_Study material_
'''
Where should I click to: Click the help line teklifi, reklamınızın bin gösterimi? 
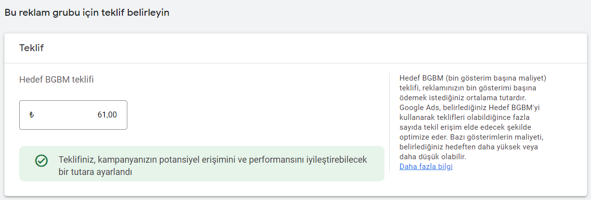coord(468,88)
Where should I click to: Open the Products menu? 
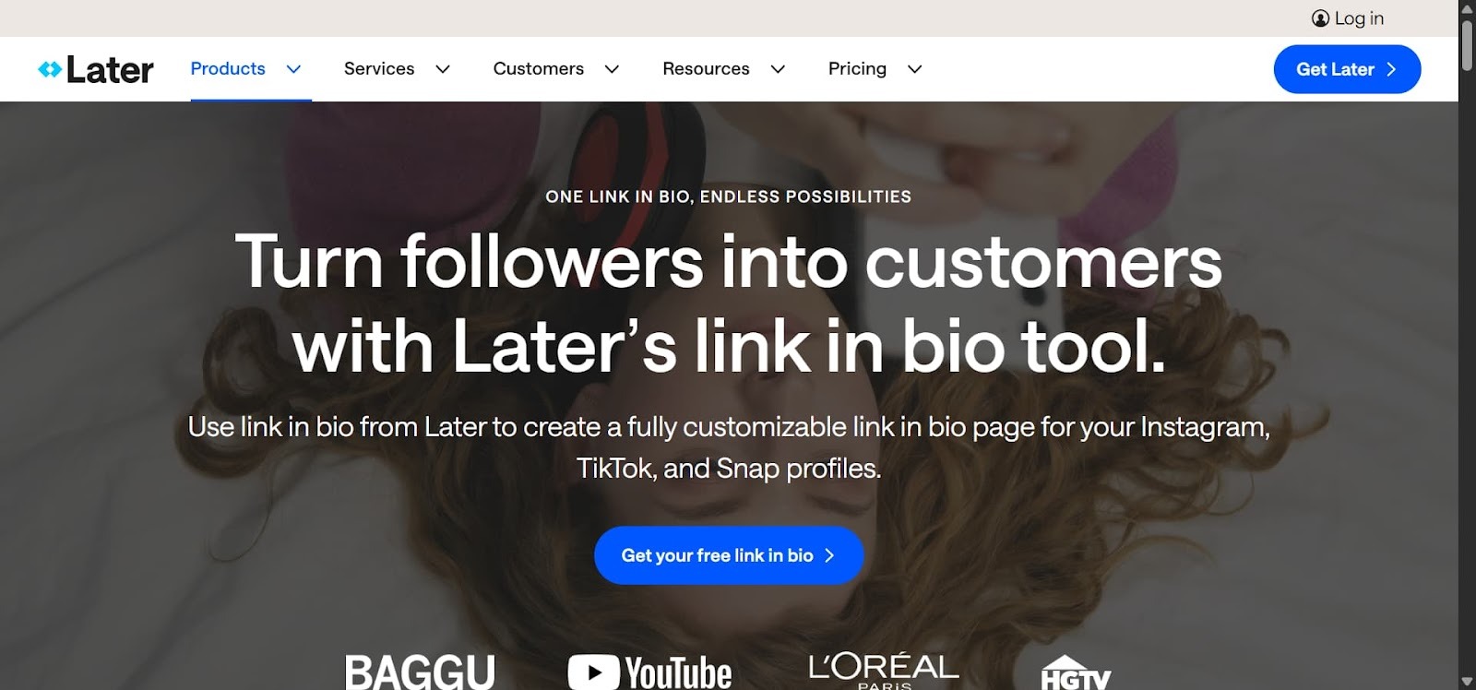[x=228, y=68]
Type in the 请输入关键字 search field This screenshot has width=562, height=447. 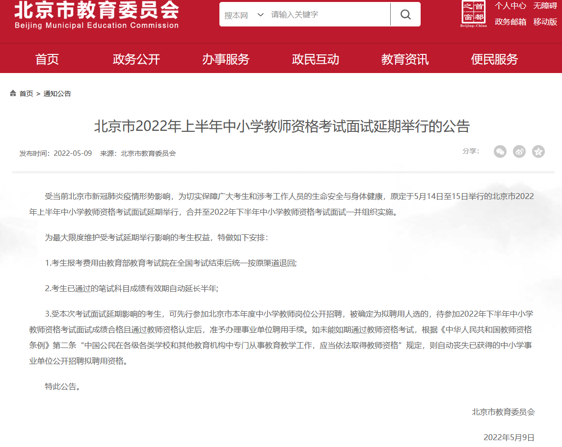coord(328,15)
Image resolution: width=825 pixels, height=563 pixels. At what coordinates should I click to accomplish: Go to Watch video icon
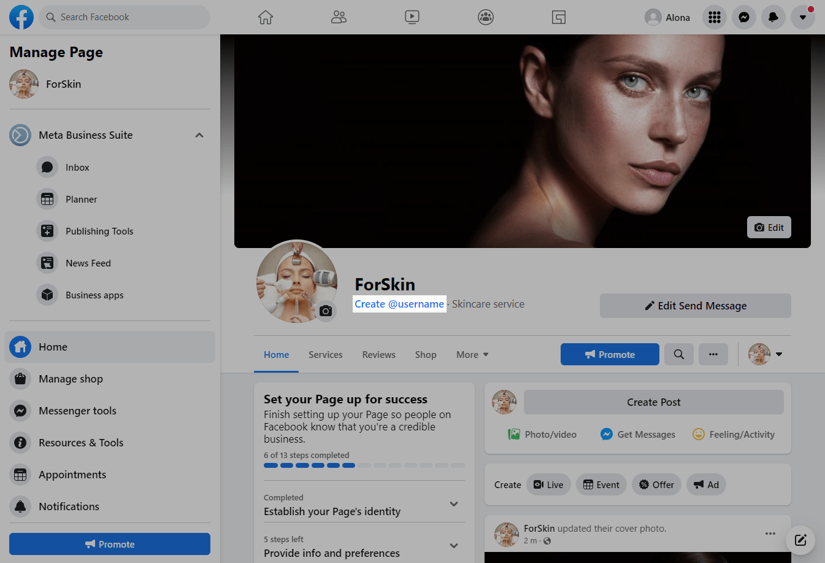pyautogui.click(x=412, y=17)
'''
_Work required_
Your answer must be the lines from the line containing "Image resolution: width=825" through the final line of the data, written out exactly, both ends included and pictures left out.

_Answer section_
Image resolution: width=825 pixels, height=563 pixels. At what coordinates should I click to accomplish: Go to Watch video icon
pyautogui.click(x=412, y=17)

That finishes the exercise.